Dünya Hayatından Kabir Alemine: İbretlik Bir Yolculuk

Dünya Hayatından Kabir Alemine: İbretlik Bir Yolculuk


Güneşin doğuşu, kuş cıvıltıları ve neşeyle dolu bir sabah… Hasan, genç, hayat dolu ve hayattan keyif almayı seven biriydi. Sabah kahvesini içerken telefonuna gelen mesajları okuyor, sosyal medyada gülerek dolaşıyordu. Günlük telaşlar içinde, dünyanın ona sunduğu nimetlerin tadını çıkarıyordu. Para, eğlence, arkadaşlar ve güzel anılar… Hayat sanki hiç bitmeyecek gibiydi.

Ancak her şey bir anda değişti. Trafik ışıklarında yeşilin yanmasını beklerken, göz açıp kapayıncaya kadar geçen bir an… Bir fren sesi, bir çarpışma ve ardından gelen derin bir sessizlik… Hasan, artık farklı bir yolculuğa çıkmıştı.

Kabir Kapısı Aralanıyor

Gözlerini açtığında kendini tanıyamadığı bir yerde buldu. Ne hastane ne de tanıdık yüzler… “Neredeyim?” diye sordu ama sesi yankılandı, cevap gelmedi. Bir süre sonra bir gölge belirdi, yüzü görünmeyen biri ona yaklaştı:

— “Dünya hayatın bitti, Hasan. Artık hakikat âlemindesin.”

İnanamıyordu. Daha dün arkadaşlarıyla şakalaşıyor, yarın için planlar yapıyordu. “Nasıl yani? Daha çok gencim! Annem babam, işlerim, yapacaklarım vardı!” diye haykırdı.

Ama artık ne geri dönüş vardı ne de zamanın anlamı…

Hesap Başlıyor

Bir melek, elinde parlayan bir defterle yanına geldi. Sayfalar birer birer açıldıkça, Hasan’ın hayatı gözlerinin önüne seriliyordu. Lüks içinde yaşadığı, ama hiç şükretmediği günler… Eğlenceye daldığı, ama ibadeti unuttuğu geceler… Fakire sırt çevirdiği, ama kendine servet biriktirdiği anlar…

Her şey tek tek gösteriliyordu. Ama Hasan’ın en çok içini burkan, yapmadıklarıydı. Annesinin dualarını göz ardı etmesi, bir dostuna sırt çevirmesi, küçük bir iyiliği bile ertelemesi…

Melek şöyle dedi:

— “Hasan, dünya hayatı bir imtihandı. Sana verilen zamanı nasıl kullandın?”

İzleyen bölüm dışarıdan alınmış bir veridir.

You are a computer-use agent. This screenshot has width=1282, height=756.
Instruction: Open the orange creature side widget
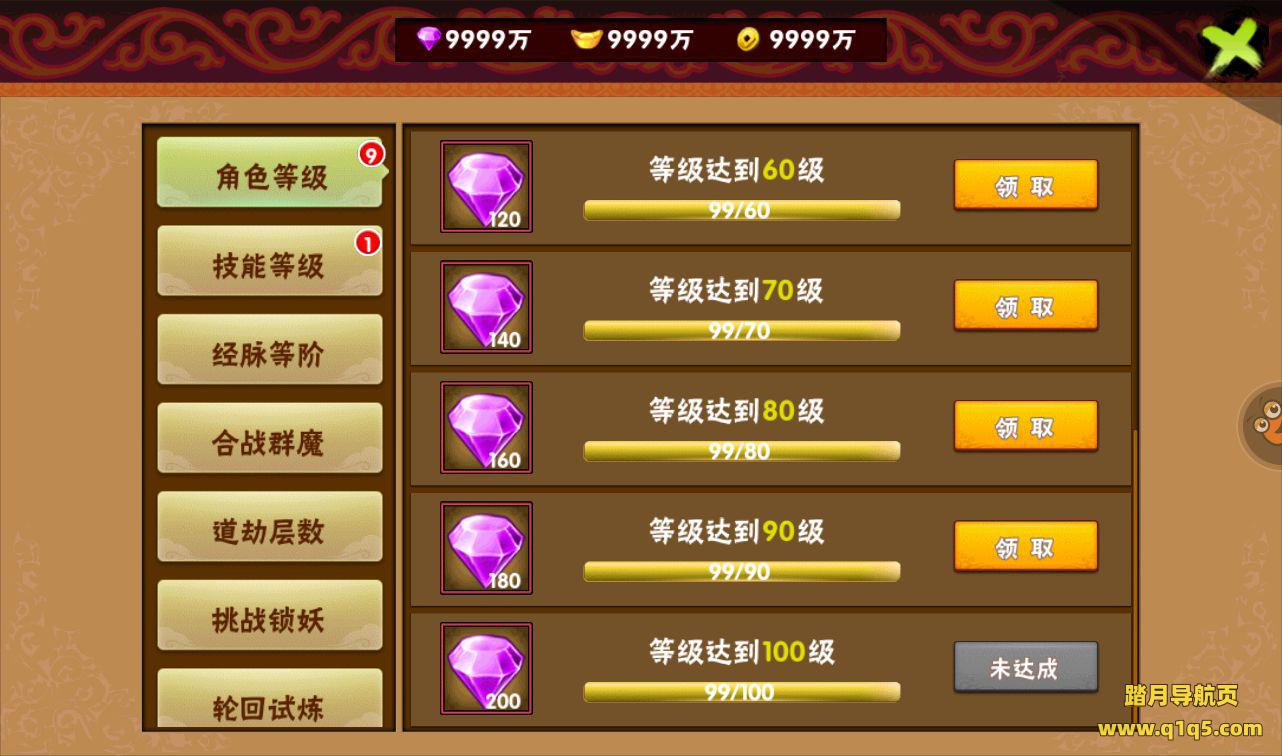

Hasan’ın dili tutuldu. Geriye dönüp hatalarını düzeltmek istiyordu ama artık çok geçti.

İbretlik Son

Birden yer sarsıldı, karanlık bir çukur açıldı ve soğuk bir rüzgâr esti. Hasan oraya doğru sürüklenirken, pişmanlık içinde haykırıyordu:

— “Bana bir fırsat daha verin! Sadece bir gün, sadece bir secde için bile olsa geri dönmek istiyorum!”

Ama ona verilen cevap belliydi:

— “Hayır, artık dönüş yok.”

Ve bir kapı daha açıldı. Sonsuz bir âlem onu bekliyordu…

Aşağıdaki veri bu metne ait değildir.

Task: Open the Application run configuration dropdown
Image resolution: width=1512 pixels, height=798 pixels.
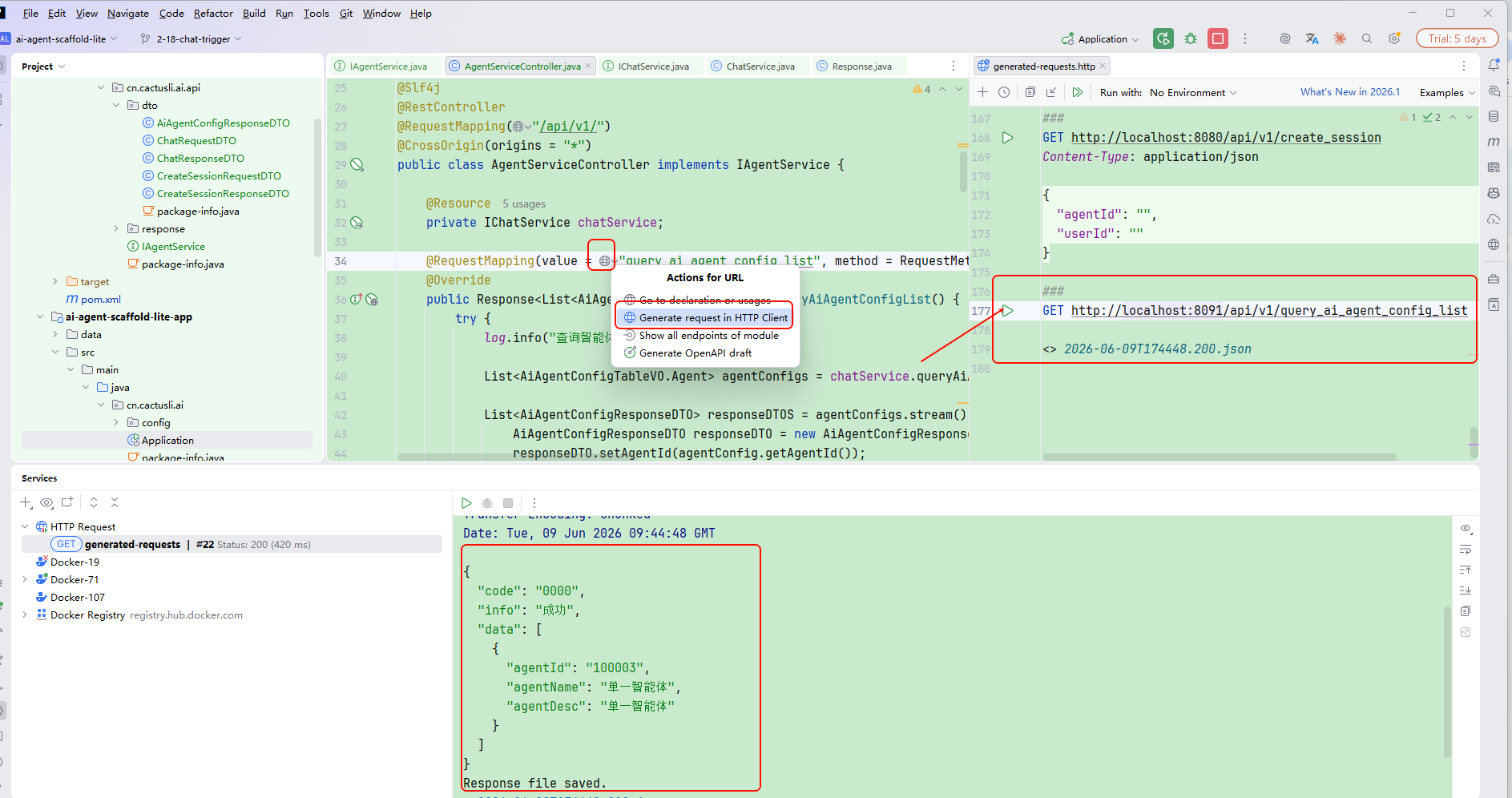Action: [1101, 38]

Ders Çıkarmak İçin Zaman Varken

Hasan’ın yaşadıkları hepimiz için bir ibret değil mi? Dünya hayatının geçici olduğunu bile bile, gaflete düşmek ne büyük bir kayıp! Oysa ki küçük bir iyilik, samimi bir dua, Allah’a yönelen bir kalp her şeyi değiştirebilirdi.

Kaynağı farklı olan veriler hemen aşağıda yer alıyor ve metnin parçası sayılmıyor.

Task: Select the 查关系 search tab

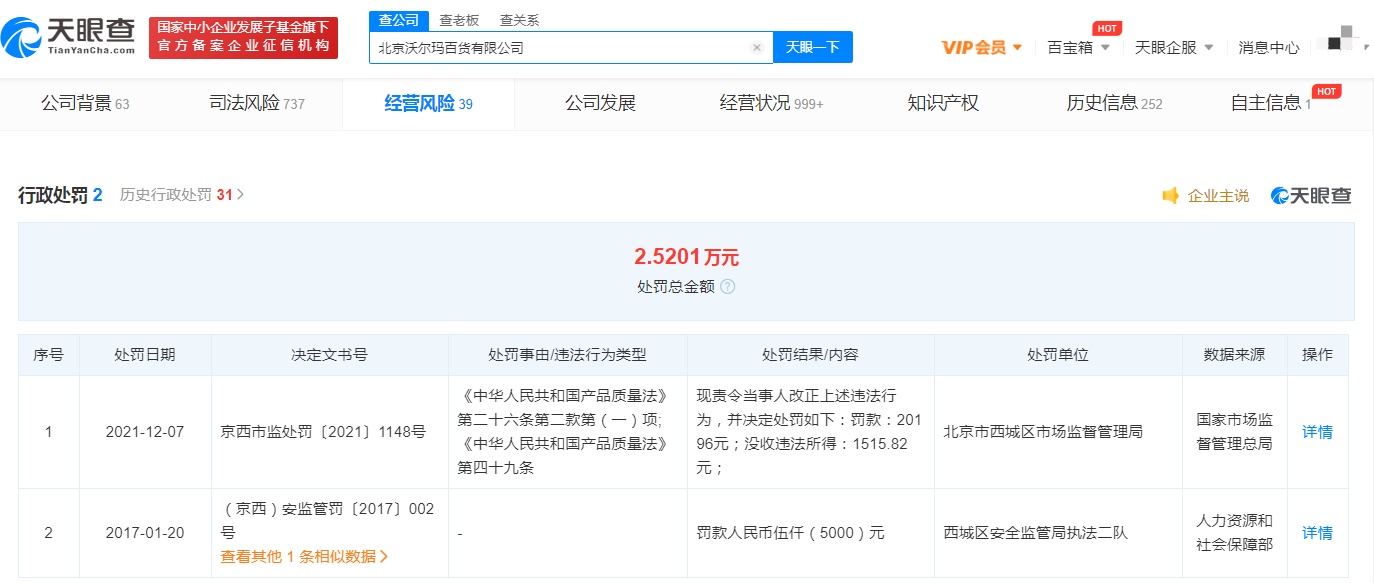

Şimdi düşünelim: Eğer bugün son günümüz olsaydı, gerçekten hazırlıklı olur muyduk? Eğer cevabımız “hayır” ise, hâlâ fırsatımız var.

Zira dünya, bizi kandıran bir hayal… Asıl gerçek, iş işten geçmeden uyanabilenlerin kazandığı bir yolculuk.